The Orchid Project is a British charity which works to end to female genital cutting (also known as female genital mutilation). Orchid Project is based in London and primarily works to advocate for increased resources towards ending FGC and raising awareness about how the practice can end. They also have programmes with Tostan in West Africa, Feed the Minds in Kenya and with Senegalese musician and activist Sister Fa.

History 
Julia Lalla-Maharajh founded the Orchid Project after first encountering the issue of FGC in Ethiopia. Julia was volunteering with VSO and learned that 75% of women in Ethiopia have been cut. After talking with local activists, all of whom said to her: "Please go, tell the world that this happens. This violates human rights and we need people to know about it."
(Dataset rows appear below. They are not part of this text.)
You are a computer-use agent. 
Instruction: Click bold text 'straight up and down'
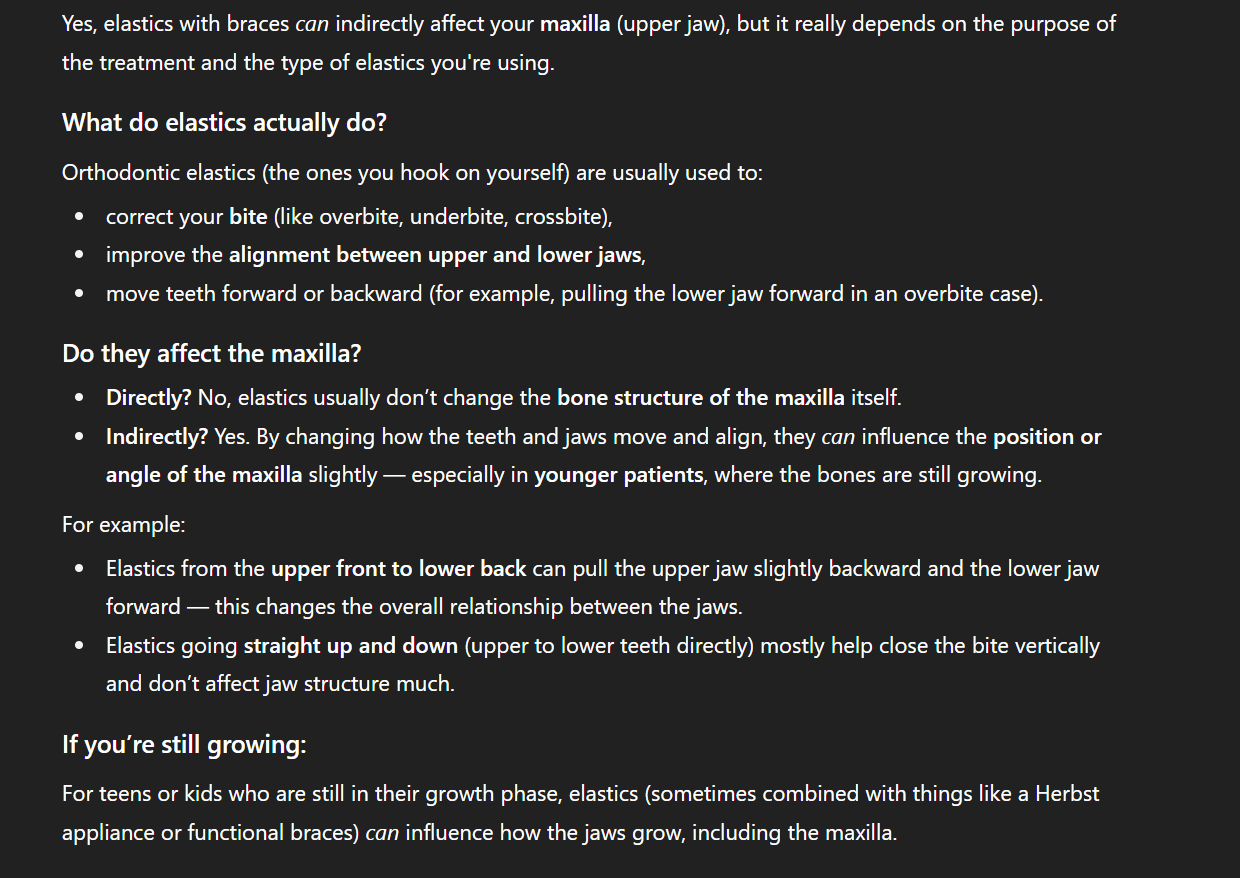coord(351,646)
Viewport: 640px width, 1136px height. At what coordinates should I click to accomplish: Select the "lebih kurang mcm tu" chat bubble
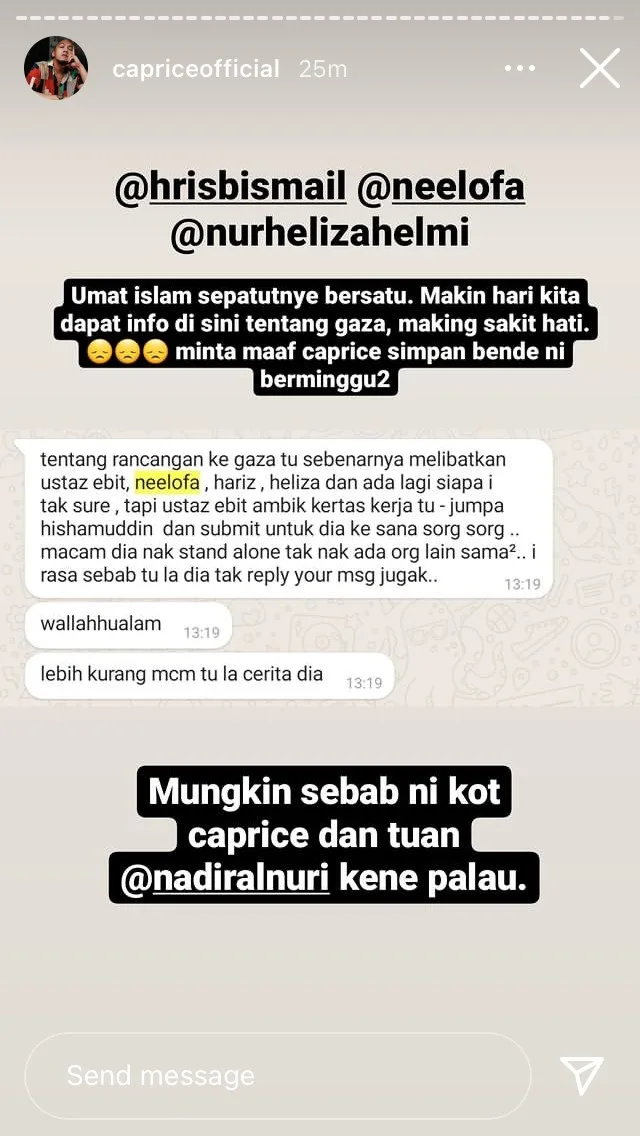209,676

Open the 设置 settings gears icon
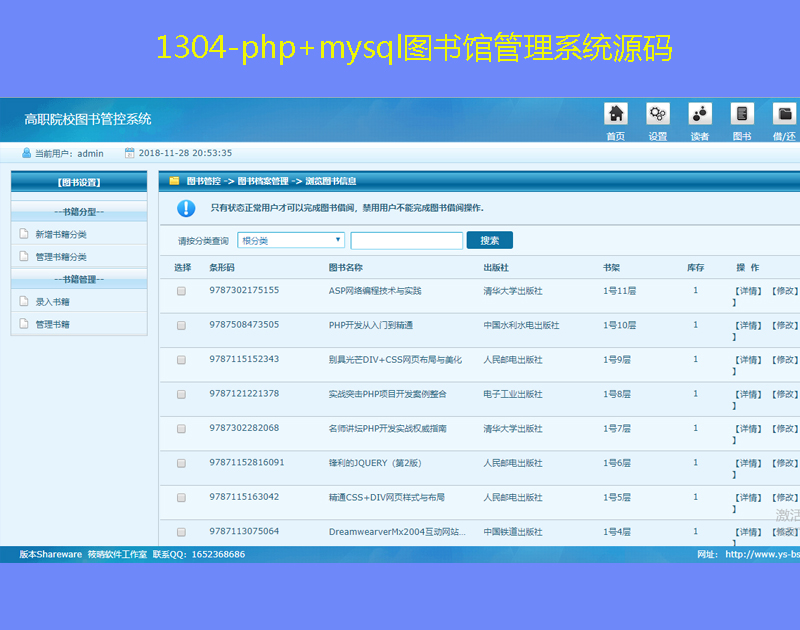[x=657, y=114]
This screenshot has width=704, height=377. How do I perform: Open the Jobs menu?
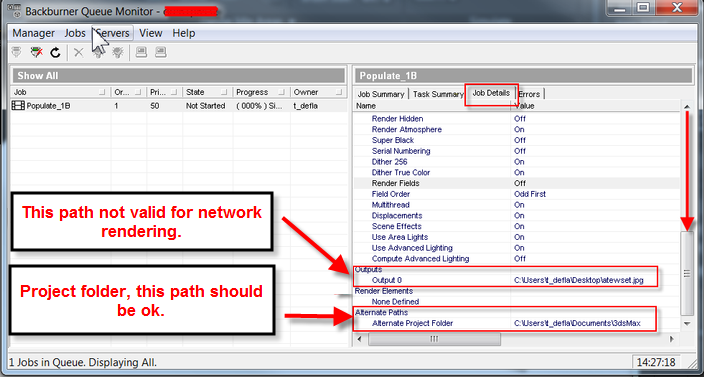[75, 33]
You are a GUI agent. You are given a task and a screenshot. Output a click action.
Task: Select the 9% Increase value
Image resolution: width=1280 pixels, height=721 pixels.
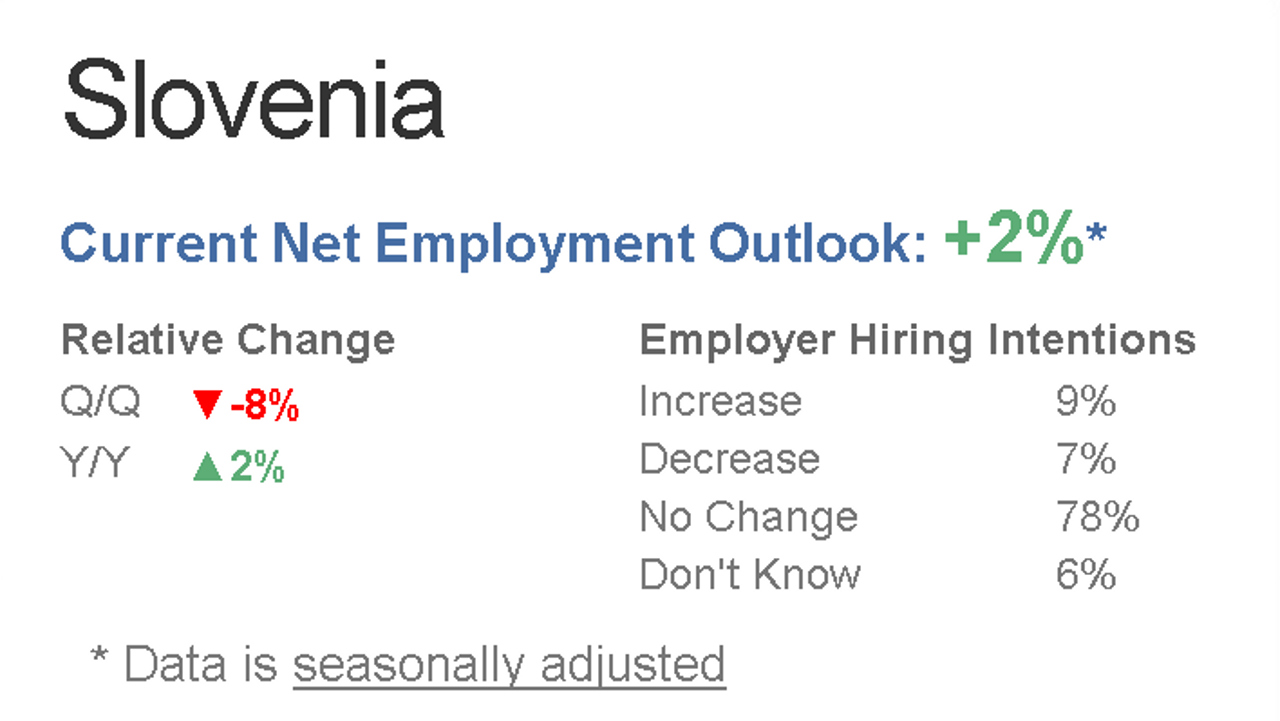click(1086, 402)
Julia returned to the UK keen to begin campaigning against FGC. In 2010, she entered a video competition called the Davos Debates with a video about FGC. This led her to later meet Tostan's founder, Molly Melching. Julia went on to spend time working with Tostan in Senegal and Gambia, before returning to the UK and setting up Orchid Project as a charity dedicated to ending FGC.

Goals 
 Advocate to ensure stakeholders resource and prioritise an end to FGC.
 Communicate the potential for an end to FGC, raising awareness about how, why and where female genital cutting happens. 
 Partner with organisations that deliver a sustainable, proven end to female genital cutting.

Key areas of work

Advocacy
Orchid Project aims to secure attention and resources to be invested in ending female genital cutting by engaging with actors and decision-makers at every level–from grassroots, through to regional, national, and international actors. They argue that significant investment is needed if FGC is to end.

Communications
Orchid Project raises awareness of female genital cutting. The journalist Bidisha has said, "The work of The Orchid Project has been invaluable in showing, with great clarity, the reasons, history and arguments surrounding female genital cutting. For anyone learning about this issue, The Orchid Project is the first and best place to go.".

Programmes

Orchid Project partners with organisations that are working to end FGC through work that involves whole communities in ending the practice through a social norms led approach. Like UNICEF, Orchid Project believes that the best way to achieve this is through human rights-led education. They support this change through partnerships with organisations working at a grassroots level.

Hope that FGC can end 
Orchid Project promotes a message that FGC can end within a generation. They often cite similarities between how footbinding ended and FGC, and how the right conditions can motivate mass change. "As with footbinding, public declarations of abandonment are vital to solidify any commitment to ending FGC. When a group of people stand up and publicly declare that they will no longer practice FGC, they are held accountable by everyone" – Gerry Mackie.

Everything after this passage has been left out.